He suffered from concussion, a broken nose and bone in his left arm, dislocated fingers and a shattered kneecap.
“The sorry tale began in a routine manner: the grain store was now empty and the cleaning process was a necessary chore to allow fresh grain to be stored and eliminate any beasties and bugs that can lurk in tiny crevices and contaminate fresh grain which will be in store for about 11 months. Power points are by necessity above the “grain line” which means something like five metres from a float polished concrete floor and I needed to plug the industrial hoover into one of these,” said Mr Moir.
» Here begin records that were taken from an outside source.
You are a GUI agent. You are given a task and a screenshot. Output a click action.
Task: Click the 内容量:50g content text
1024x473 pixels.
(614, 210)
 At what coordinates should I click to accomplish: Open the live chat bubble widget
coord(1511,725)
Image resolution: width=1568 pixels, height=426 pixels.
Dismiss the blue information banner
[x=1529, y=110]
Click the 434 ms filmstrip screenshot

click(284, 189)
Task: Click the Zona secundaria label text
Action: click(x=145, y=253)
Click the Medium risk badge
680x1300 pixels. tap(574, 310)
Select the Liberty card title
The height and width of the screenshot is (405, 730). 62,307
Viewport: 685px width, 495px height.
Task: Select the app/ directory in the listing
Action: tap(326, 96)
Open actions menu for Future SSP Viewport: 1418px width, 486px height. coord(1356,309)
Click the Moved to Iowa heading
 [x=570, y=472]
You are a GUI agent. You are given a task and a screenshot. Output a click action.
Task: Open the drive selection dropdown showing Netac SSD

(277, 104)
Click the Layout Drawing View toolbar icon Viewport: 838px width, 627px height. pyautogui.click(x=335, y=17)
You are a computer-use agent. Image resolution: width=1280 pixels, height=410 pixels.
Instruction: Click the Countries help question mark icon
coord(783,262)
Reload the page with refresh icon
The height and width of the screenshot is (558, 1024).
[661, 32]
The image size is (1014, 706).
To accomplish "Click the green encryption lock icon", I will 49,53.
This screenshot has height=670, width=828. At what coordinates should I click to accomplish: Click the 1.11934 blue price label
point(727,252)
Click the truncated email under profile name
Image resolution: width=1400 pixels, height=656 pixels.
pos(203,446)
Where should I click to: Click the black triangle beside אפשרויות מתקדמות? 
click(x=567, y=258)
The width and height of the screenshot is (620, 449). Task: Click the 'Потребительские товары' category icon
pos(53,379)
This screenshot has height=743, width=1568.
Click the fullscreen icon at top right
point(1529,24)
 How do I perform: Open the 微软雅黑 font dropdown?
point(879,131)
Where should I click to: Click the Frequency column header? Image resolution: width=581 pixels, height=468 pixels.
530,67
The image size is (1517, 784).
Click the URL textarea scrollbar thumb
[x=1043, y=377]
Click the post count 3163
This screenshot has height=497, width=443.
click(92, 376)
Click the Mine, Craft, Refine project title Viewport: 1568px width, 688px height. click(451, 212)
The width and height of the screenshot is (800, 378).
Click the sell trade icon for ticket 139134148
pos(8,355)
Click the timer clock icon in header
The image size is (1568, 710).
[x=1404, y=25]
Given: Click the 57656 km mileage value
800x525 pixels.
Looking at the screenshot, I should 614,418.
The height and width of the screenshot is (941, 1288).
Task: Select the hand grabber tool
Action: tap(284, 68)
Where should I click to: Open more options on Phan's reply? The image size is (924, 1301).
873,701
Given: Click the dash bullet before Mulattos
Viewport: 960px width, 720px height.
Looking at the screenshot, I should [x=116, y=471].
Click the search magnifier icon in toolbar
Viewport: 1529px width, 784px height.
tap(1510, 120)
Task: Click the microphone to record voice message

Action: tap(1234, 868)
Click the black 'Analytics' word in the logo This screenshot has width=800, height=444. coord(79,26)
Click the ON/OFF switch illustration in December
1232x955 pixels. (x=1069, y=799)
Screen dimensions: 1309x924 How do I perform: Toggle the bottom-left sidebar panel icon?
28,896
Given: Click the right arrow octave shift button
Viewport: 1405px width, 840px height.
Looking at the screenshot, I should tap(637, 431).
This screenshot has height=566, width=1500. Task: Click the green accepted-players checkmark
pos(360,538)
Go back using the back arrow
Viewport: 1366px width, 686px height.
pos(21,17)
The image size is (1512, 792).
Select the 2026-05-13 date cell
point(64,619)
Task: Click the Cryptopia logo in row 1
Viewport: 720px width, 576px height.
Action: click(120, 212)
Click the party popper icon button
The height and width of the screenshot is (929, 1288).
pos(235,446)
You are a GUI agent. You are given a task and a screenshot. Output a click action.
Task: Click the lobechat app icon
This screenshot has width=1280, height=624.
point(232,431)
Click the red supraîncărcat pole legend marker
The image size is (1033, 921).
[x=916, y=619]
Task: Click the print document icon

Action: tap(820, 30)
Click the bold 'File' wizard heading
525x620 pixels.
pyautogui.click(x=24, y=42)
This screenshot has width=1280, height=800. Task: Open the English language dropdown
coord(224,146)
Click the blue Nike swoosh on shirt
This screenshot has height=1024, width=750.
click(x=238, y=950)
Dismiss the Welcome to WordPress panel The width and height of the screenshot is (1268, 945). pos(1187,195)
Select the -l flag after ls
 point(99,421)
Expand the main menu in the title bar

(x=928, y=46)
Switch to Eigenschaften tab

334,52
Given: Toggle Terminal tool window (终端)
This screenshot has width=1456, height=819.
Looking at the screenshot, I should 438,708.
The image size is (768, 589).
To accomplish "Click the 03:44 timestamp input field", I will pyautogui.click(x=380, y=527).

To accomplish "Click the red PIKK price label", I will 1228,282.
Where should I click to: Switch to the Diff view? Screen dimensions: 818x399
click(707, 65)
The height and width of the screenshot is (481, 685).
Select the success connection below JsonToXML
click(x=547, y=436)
“Inexplicably I reached for the extendable ladder and placed it at quite a tight angle and power flex in one hand started my ascent. As I reached the top my brain suddenly kicked into gear, have I secured the ladder at the bottom? But it was too late, in a split second I was travelling at speed, with the ladder, to a very hard landing.
“Fortunately I did not lose consciousness and was only aware of copious blood flow from my nose, and a numb sensation sweeping my body. After a nasty accident with a cow before, I knew that I only had a few minutes before shock would set in and I could be in real trouble as I was working alone.”
“I was able to get my mobile phone from my breast pocket and contact my son Ian who was home on leave from his work. In the few minutes Ian took to find me I realised I couldn’t stand up and the extent of my injuries – I was lucky to be alive.
“I was lucky and very fortunate to have had excellent care and repairs courtesy of NHS Grampian, it still leaves me cold to think about what happened and I have found this quite difficult to actually write as the memory’s come flooding back.”
By sharing their stories, Mr Moir and other members of NFU Scotland hope farmers will take safety more seriously while they are working.